# INSTRUCTIONS FOR THE TASK
Leave out pictures; repeat exactly the lines from the "You are a computer-use agent. The" line through the last of the data below.

*** Begin section ***

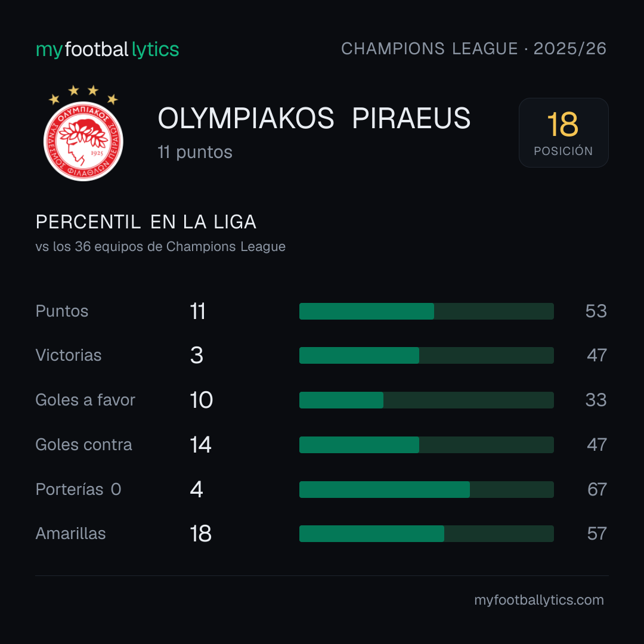This screenshot has height=644, width=644.
Task: Click the myfootballytics logo at top left
Action: click(107, 49)
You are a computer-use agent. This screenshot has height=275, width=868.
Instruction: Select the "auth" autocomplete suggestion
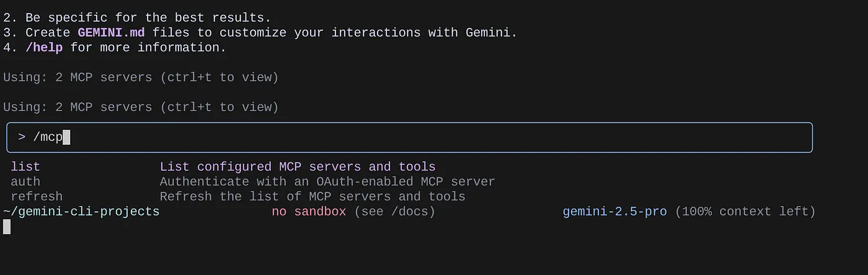tap(25, 181)
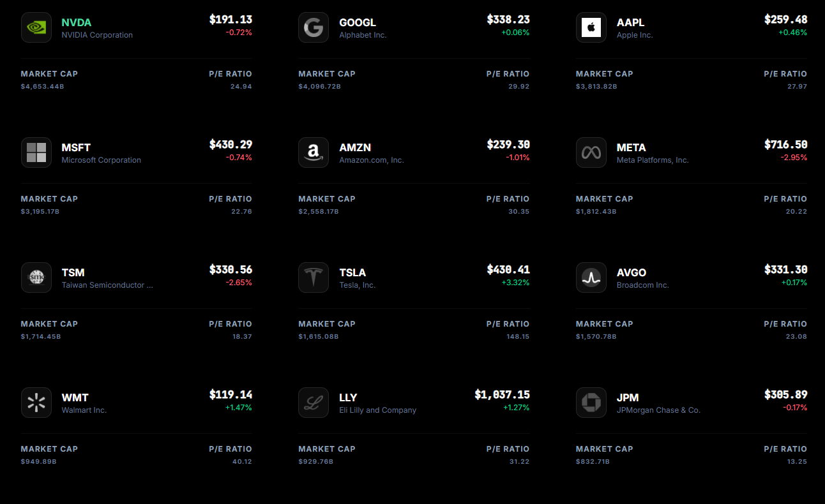Screen dimensions: 825x504
Task: Click the Eli Lilly logo icon
Action: pyautogui.click(x=314, y=403)
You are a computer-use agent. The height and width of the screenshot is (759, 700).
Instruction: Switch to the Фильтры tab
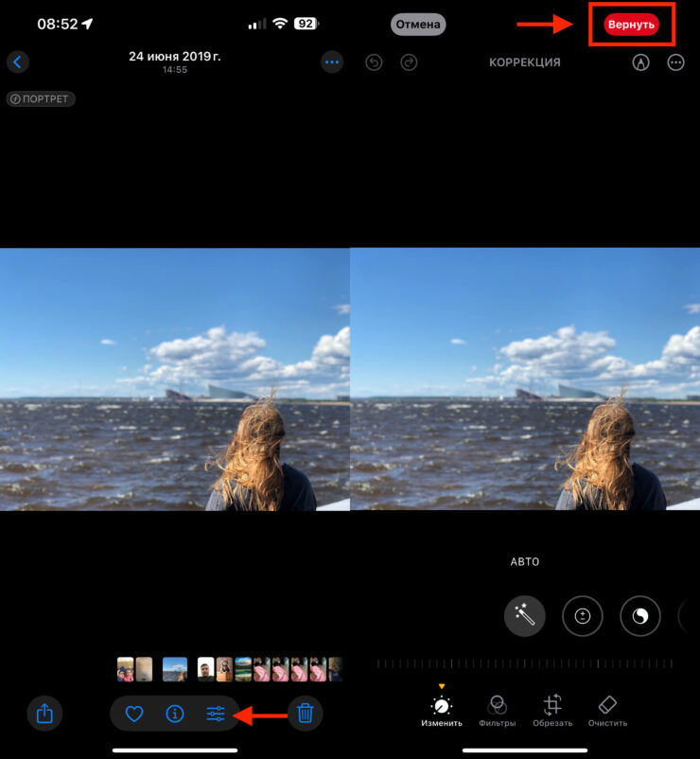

*** End section ***

# TASK ANSWER
You are a computer-use agent. The height and width of the screenshot is (759, 700).
Instruction: Switch to the Фильтры tab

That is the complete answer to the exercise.